Pediatric critical care nursing is a distressing profession on many levels. The innocence and vulnerability of our patients, the emotional needs of their families, the frenetic pace, the immediacy of our actions and the complexity of the care we provide all contribute to our discernment of distress in our workplaces. But perhaps even more difficult to quantify is the impact of moral distress on our coworkers and ourselves. This four-part essay will examine moral distress from the unique perspective of a PICU nurse, identifying stressors, related behaviors and healthy methods of coping. Nurses Announcements Archive Article
There has been a lot written in recent years about moral distress in health care. With the rapid pace of technological change it has become commonplace for patients to survive injuries and illnesses that less than a decade ago would have ended their lives. With this comes an upswing in moral distress experienced by caregivers across the spectrum. Moral distress by definition arises from the inability to act in ways that we believe to be ethical or honorable. But what sets pediatric critical care apart?
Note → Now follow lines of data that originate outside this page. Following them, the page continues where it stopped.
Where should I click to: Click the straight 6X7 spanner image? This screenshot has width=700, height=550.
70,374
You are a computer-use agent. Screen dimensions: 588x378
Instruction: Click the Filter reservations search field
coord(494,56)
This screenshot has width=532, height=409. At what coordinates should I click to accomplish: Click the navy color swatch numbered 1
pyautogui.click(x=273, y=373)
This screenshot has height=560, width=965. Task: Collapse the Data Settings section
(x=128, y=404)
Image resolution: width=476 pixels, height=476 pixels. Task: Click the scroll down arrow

Moral distress, according to Andrew Jameton (1984), occurs when "one knows the right thing to do but institutional constraints make it impossible to pursue the right course of action." Corely et al expanded that definition in 2001 to include, "the painful psychological dysequilibrium that results from recognizing the ethically appropriate action, yet not taking it, because of such obstacles as lack of time, supervisory reluctance, an inhibitory medical power structure, institutional policy or legal considerations." ICUs are Ground Zero for moral distress.
Nurses spend more time with patients than any other health care discipline and have a much deeper knowledge of the patient and their understanding of the situation. They also have an intimate knowledge of the relative risks and benefits of a proposed course of treatment. Thus, they're intimately involved in the suffering caused by both the illness and the treatment. BUT... they're not in any position to make decisions about any of it.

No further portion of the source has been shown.